Gain Bounds for Diagonal Superelliptic Equations under the Strong ABC Conjecture

TL;DR

This paper develops a new theoretical framework for bounding the gains of solutions to diagonal superelliptic equations, linking these bounds to the Strong ABC conjecture and validating results with known ABC triples.

Contribution

It introduces a structural lower bound for approximation gain and establishes bounds on power gain under the Strong ABC conjecture, connecting these to high ABC-quality solutions.

Findings

Power gain is bounded by the maximum ABC quality divided by the minimal approximation gain.

Solutions for $n \,\ge\, 4$ are excluded under $q < 2$ due to structural density.

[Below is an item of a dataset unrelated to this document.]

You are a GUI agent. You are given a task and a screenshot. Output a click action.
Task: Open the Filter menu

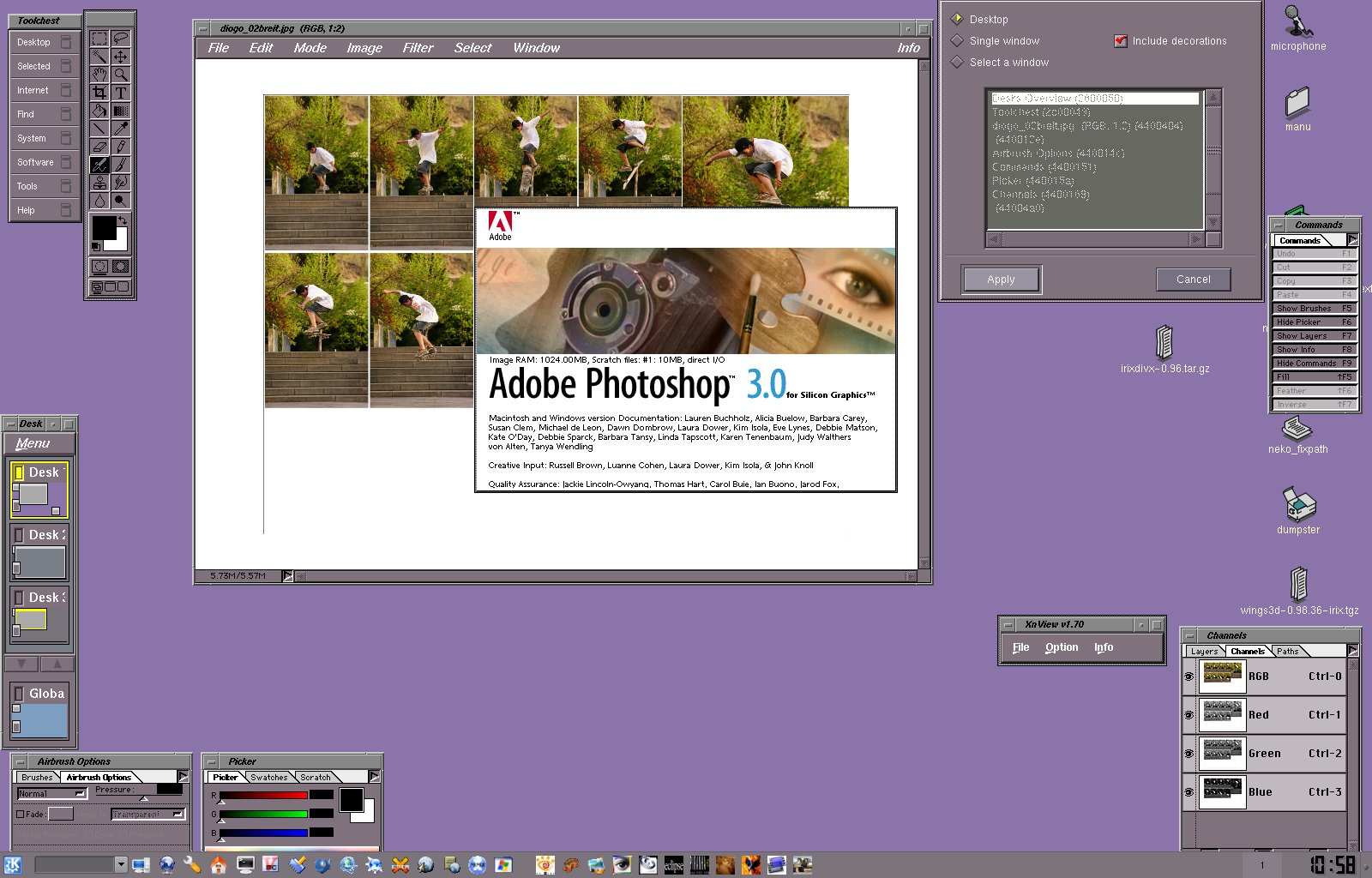click(x=418, y=48)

Validation with known ABC triples confirms the sharpness of the bounds.

Abstract

We establish a novel framework for bounding the adapted power gain $G_p$ and approximation gain $G_a$ of coprime integer solutions to the generalized diagonal superelliptic equation $By^n = Ax^n + k$ with $x, y \ge 2$. By first deriving a purely structural lower bound for $G_a$, we demonstrate that these equations are inherently predisposed to high ABC-qualities ($q = G_a \cdot G_p$). Combined with the Strong ABC conjecture ($q < q_{max}$), we prove that the power gain is uniformly bounded by $G_p < q_{max}/G_{a,min}$, providing a theoretical foundation for the numerical observation $G_p < 3$ for $n=2$ under the Ultra-Strong conjecture ($q < 1.5$). Specifically, we show that for $k=1$, the structural density forces $q > n/2$, which excludes solutions for $n \ge 4$ under $q < 2$. We validate our theoretical bounds using high-quality ABC triples, specifically analyzing the Reyssat (1987), de Weger (1985), and Nitaj (1993) cases to demonstrate the sharpness of the structural approximation gain.